[00:00.00]Professor: OK, Paul asked if I could talk a little bit about the project that I have been working on, on and off for the last few years. And yes, I'd love to. [00:13.60]We are working in a remote part of the state of Utah in a place called Range Creek Canyon. [00:18.90]Around a thousand years ago, Range Creek Canyon was the site of a large native American community. [00:25.13]A group known today is the Fremont people, spelled F R E M O N T. [00:30.28]The number of archaeological sites and the state of preservation of the site is amazing. [00:38.20]In the first year, we worked there in one week, we recorded 77 undisturbed sites, that's phenomenal. [00:47.98]I've worked in archaeology pretty much all my adult life. [00:52.02]And I've only seen half a dozen sites that I knew were absolutely undisturbed, but in Range Creek Canyon, there are hundreds.
[01:01.10]Student: Like what kind of stuff that you’ve found there?
[01:04.41]Professor: Oh, houses, granaries, rock art, digging stick, ropes, stone blades, arrows and arrow heads, lots of pottery. [01:15.30]What looks like personal jewelry, and we have only surveyed maybe 5-10% of the area. It's mind-boggling.
[01:23.53]Student: Are these sites that we could visit, if we were out in the area?.
[01:26.66]Professor: Actually, it is now possible for the public to visit Range Creek, and that's well, I mean you’ve all learned a great deal about archaeology and are pretty serious about it. [01:38.87]But the general public, let's just say a lot of us in the field, aren’t so crazy about the idea.
[01:46.48]Student: I can imagine, so this is pretty recent thing?
[01:49.74]Professor: Yes, because the location is so remote, the sites weren’t discovered until the 1940s, then after they were discovered, the family that owned the land, kept very strict control over the sites, and who could visit them, and what they could do there and so on, but then 2002, the family sold that land to the government, and so now the public has much greater access to it.
[02:14.12]Student: Maybe too much access.

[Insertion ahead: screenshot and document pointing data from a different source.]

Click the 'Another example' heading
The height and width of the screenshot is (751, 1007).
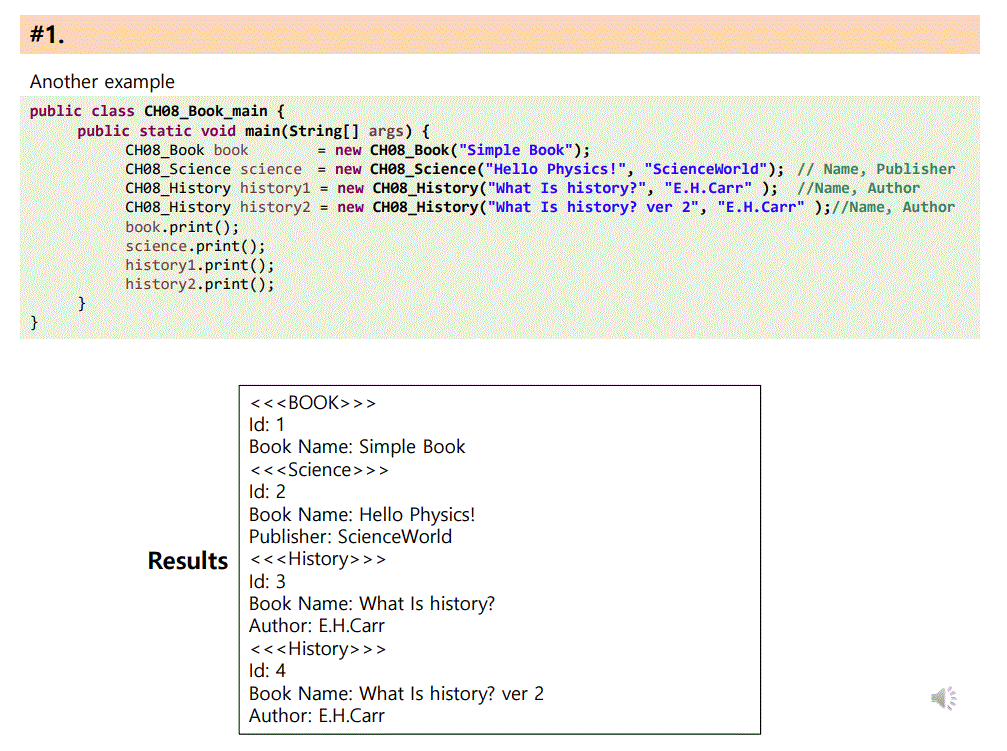pyautogui.click(x=102, y=81)
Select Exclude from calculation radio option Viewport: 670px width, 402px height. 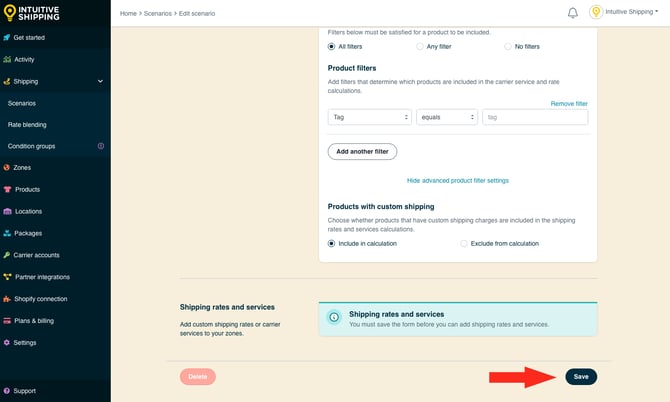tap(464, 243)
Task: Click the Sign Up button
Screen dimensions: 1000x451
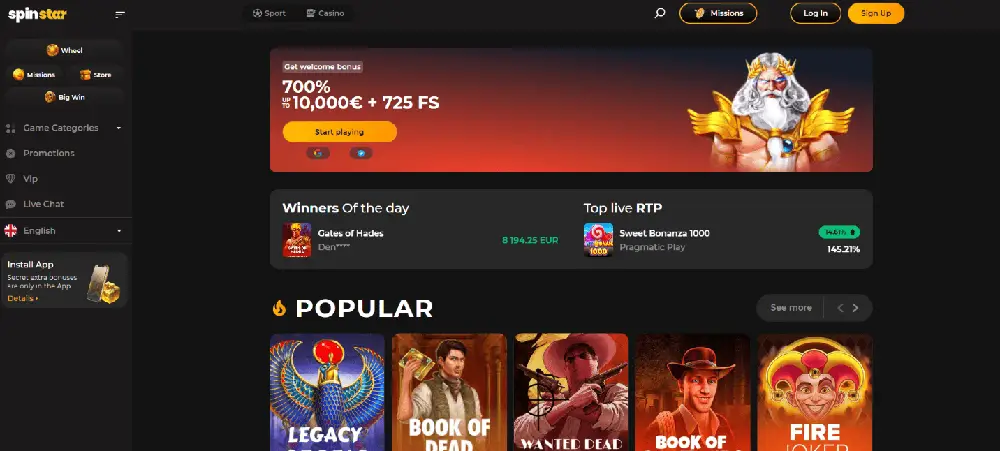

[02:15.65]Professor: Right and you know there are lots of sites you have to excavate really quickly because some construction companies anxious to get in there with heavy equipment, but that's not the case with Range Creek. [02:28.73]If I had my way, we wouldn't touch most of those sites till least 20 or 30 years from now. [02:34.53]When I expect we will have technologies we can’t even imagine yet. [02:38.04]It won't matter though, what high-tech methods we might develop if the government can't keep the sites protected, so that's a major concern right now.

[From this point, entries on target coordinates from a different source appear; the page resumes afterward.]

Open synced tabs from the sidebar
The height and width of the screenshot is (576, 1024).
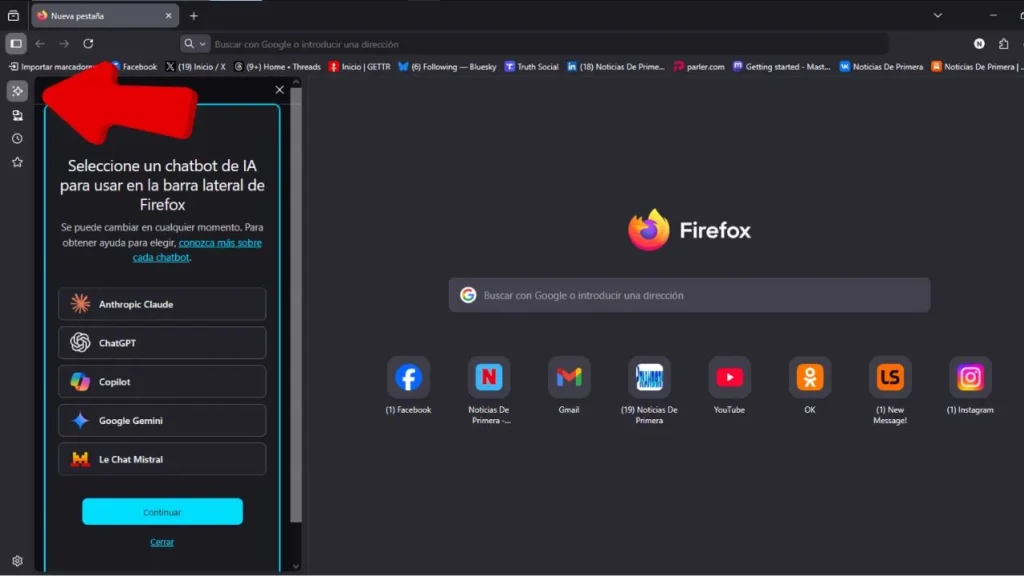[16, 115]
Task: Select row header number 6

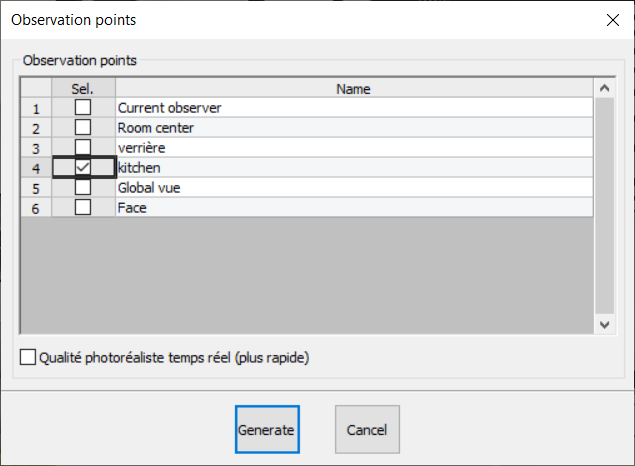Action: click(36, 207)
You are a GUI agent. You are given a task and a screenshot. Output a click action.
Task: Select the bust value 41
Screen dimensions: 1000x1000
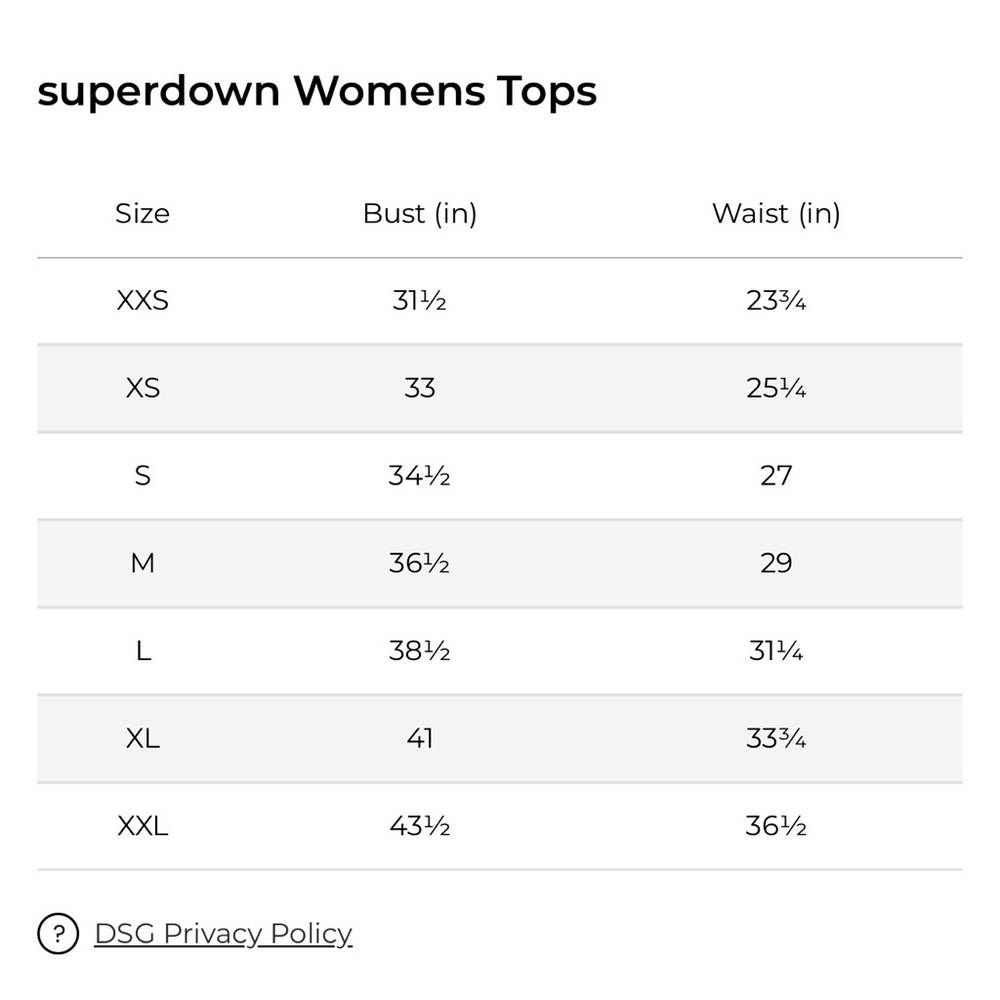coord(420,739)
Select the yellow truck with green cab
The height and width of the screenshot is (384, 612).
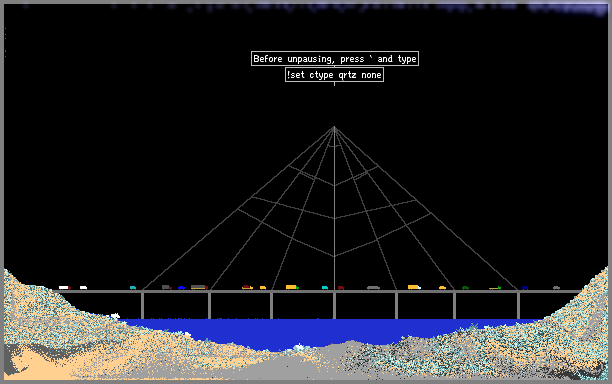(292, 287)
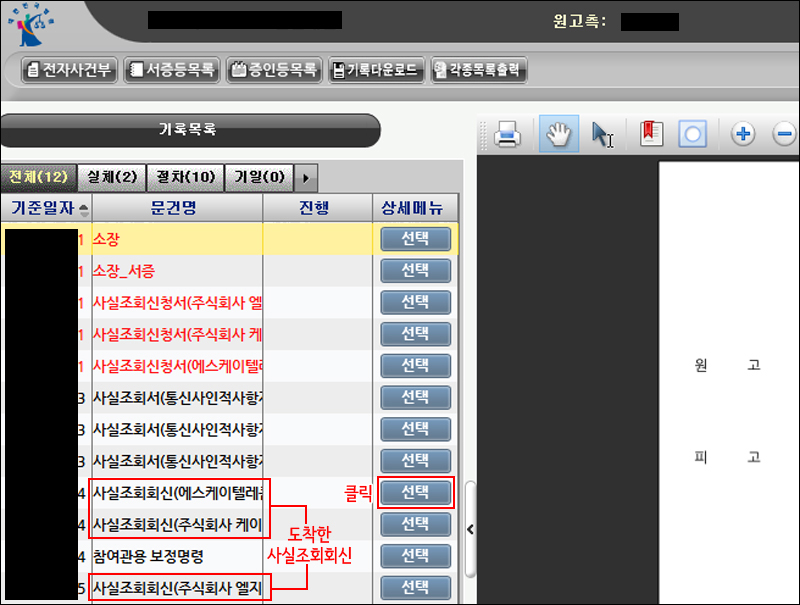Select the hand pan tool
The height and width of the screenshot is (605, 800).
click(x=558, y=135)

[02:47.00]Student: So are there like any great mysteries there, you know, like with the Mayans, central America.
[02:54.47]Professor: Yes, there are. For instance, the Fremont built some of their houses in really inconvenient places, like on rock pinnacles or on the edges of cliffs, really dangerous places to live. [03:08.55]Not a great place to raise children. [03:11.02]Plus you're thousand feet above your water and your fields and, and, and they put their granaries, where they stored their corn in virtually inaccessible places, high on the sides of canyon walls. [03:22.94]You could imagine the amount of work that it took to construct them. [03:26.48]All the stone, all the mud there made of, had to be carried up to those high locations to build them. And corn was the most important crop.
[03:35.64]Student: Maybe they were afraid some other group was going to attack them, or maybe it could’ve something to do with their religion. [03:42.51]You know, like feeling, they were close to their gods up there.
[03:45.86]Professor: Well, those are actually two current theories and I think probably was defense that was their top priority. [03:53.08]If that’s true, then the question really is, who or what, was it that made them feel so insecure. [04:00.22]Then, there is another mystery, around thirteen hundred AD, there is a major change. [04:07.14]For some reason they stopped building substantial structures. They stopped making fine pottery. [04:12.58]There was a change in their basket making and it looks like a pretty firm break. [04:18.37]So, the other people came in and forced the Fremont out or did farming become difficult, so people returned to hunting and gathering or...
[04:27.07]Student: Wasn’t thirteen hundred AD, like, didn’t something mysterious happen to other native American peoples that time too.
[04:34.58]Professor: Ah, so you’re really into the mysteries, yes, thirteen hundred AD, it's one of the biggest questions in American archaeology, you had widespread sudden change, you had societies collapsing, and that's one reason, the Range Creek sites were so promising, we might finally be able to figure out what happened, gain some insight into a number of native American societies.